10 TypeScript Tips for Better Astro Projects
TypeScript and Astro are a natural fit. Content Collections give you end-to-end type safety from your Markdown frontmatter to your components. Here are ten patterns that will make your Astro + TypeScript projects more maintainable and enjoyable.
1. Leverage Content Collection Schemas
Don’t settle for Record<string, unknown>. Define explicit schemas with Zod:
// src/content/config.ts
import { defineCollection, z } from 'astro:content';
const blog = defineCollection({
type: 'content',
schema: z.object({
title: z.string(),
pubDate: z.coerce.date(),
draft: z.boolean().default(false),
tags: z.array(z.string()).default([]),
}),
});
This gives you autocomplete, validation at build time, and clear error messages when frontmatter is invalid.

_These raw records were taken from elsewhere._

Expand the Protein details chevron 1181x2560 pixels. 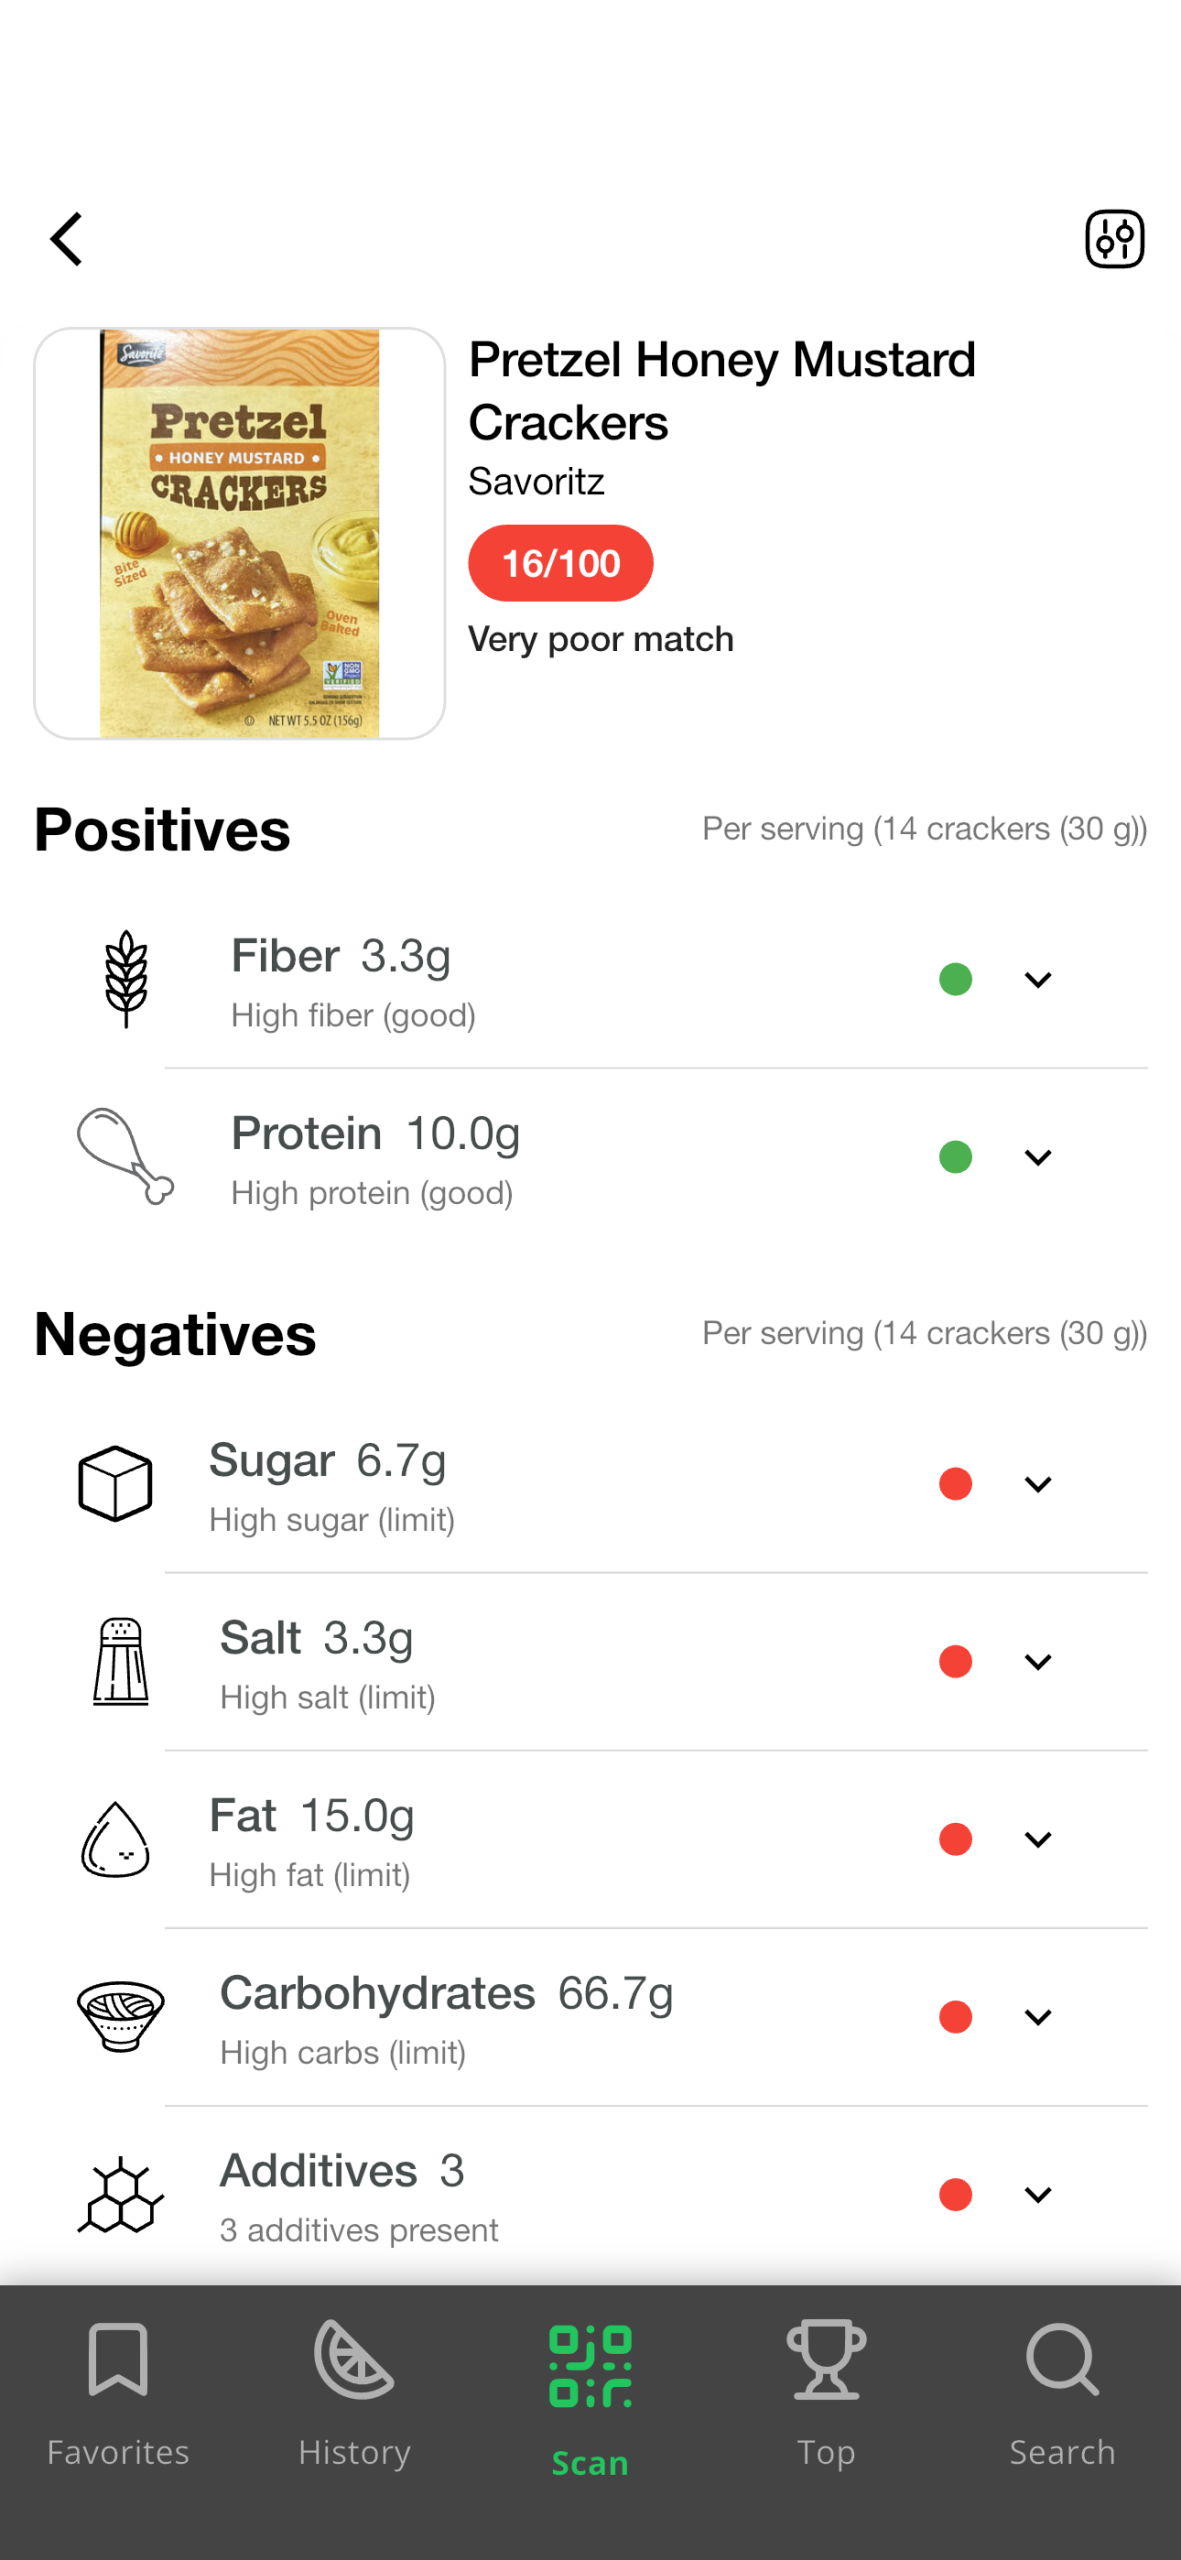click(1038, 1157)
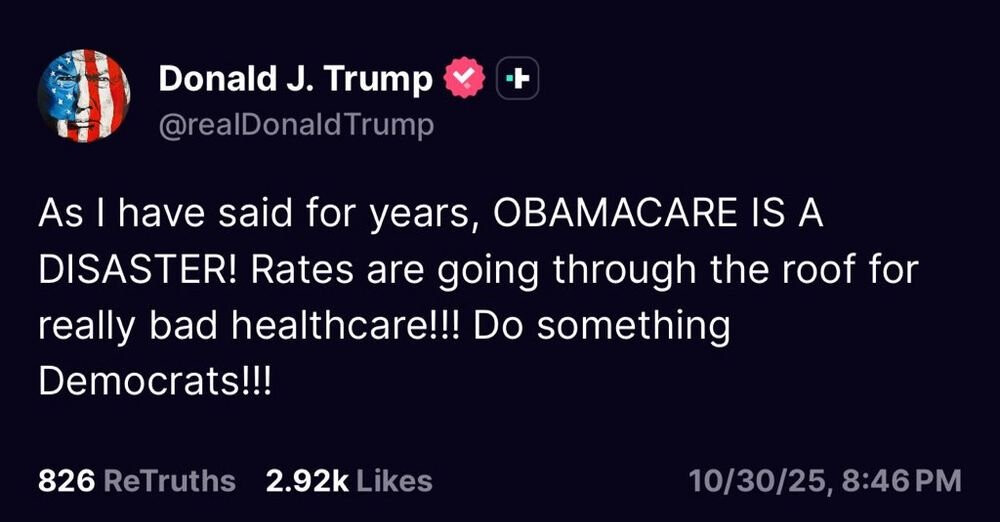
Task: Click the word Democrats!!! in the post
Action: pyautogui.click(x=156, y=381)
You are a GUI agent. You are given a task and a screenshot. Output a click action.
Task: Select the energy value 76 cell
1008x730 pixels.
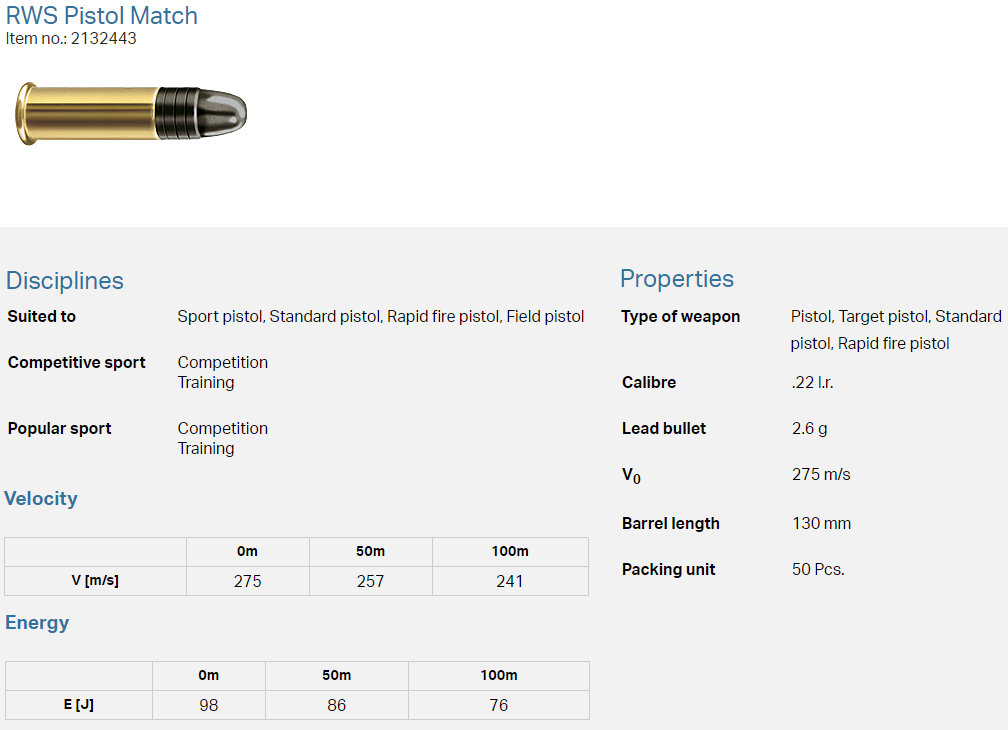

2. Type Your Utility Functions
When you write helpers for formatting dates or computing reading time, add proper return types:
export function formatDate(date: Date, locale = 'en-US'): string {
return new Intl.DateTimeFormat(locale, {
year: 'numeric',
month: 'long',
day: 'numeric',
}).format(date);
}
3. Use satisfies for Config Objects
For objects that need to match a certain shape but also preserve literal types:
const SITE = {
name: 'Hermes Prime',
url: 'https://example.com',
} as const;
4. Extract Reusable Types
When you have complex props, extract them:
export interface BlogPostProps {
post: CollectionEntry<'blog'>;
prev: CollectionEntry<'blog'> | null;
next: CollectionEntry<'blog'> | null;
}
5. Use Generic Components Sparingly
Astro components are mostly presentational. Keep generics for truly reusable logic; prefer composition for layout variations.
6. Type Your API Routes
If you add server endpoints, type the request and response:
export const GET = async ({ params }: { params: { id: string } }) => {
// params.id is string
return new Response(JSON.stringify({ id: params.id }));
};
7. Strict Mode Is Your Friend
Enable strict in tsconfig.json. It catches more bugs at compile time and encourages better patterns.
8. Use astro:content Types
Import CollectionEntry and RenderResult from astro:content instead of defining your own. They stay in sync with Astro’s internals.
9. Type Your Environment Variables
interface ImportMetaEnv {
readonly PUBLIC_API_URL: string;
}
interface ImportMeta {
readonly env: ImportMetaEnv;
}
10. Document Complex Types
When a type is non-obvious, add a JSDoc comment. Future you will thank present you.
These tips should give you a solid foundation for type-safe Astro development. Combine them with good Content Collection schemas and you’ll rarely hit runtime type errors.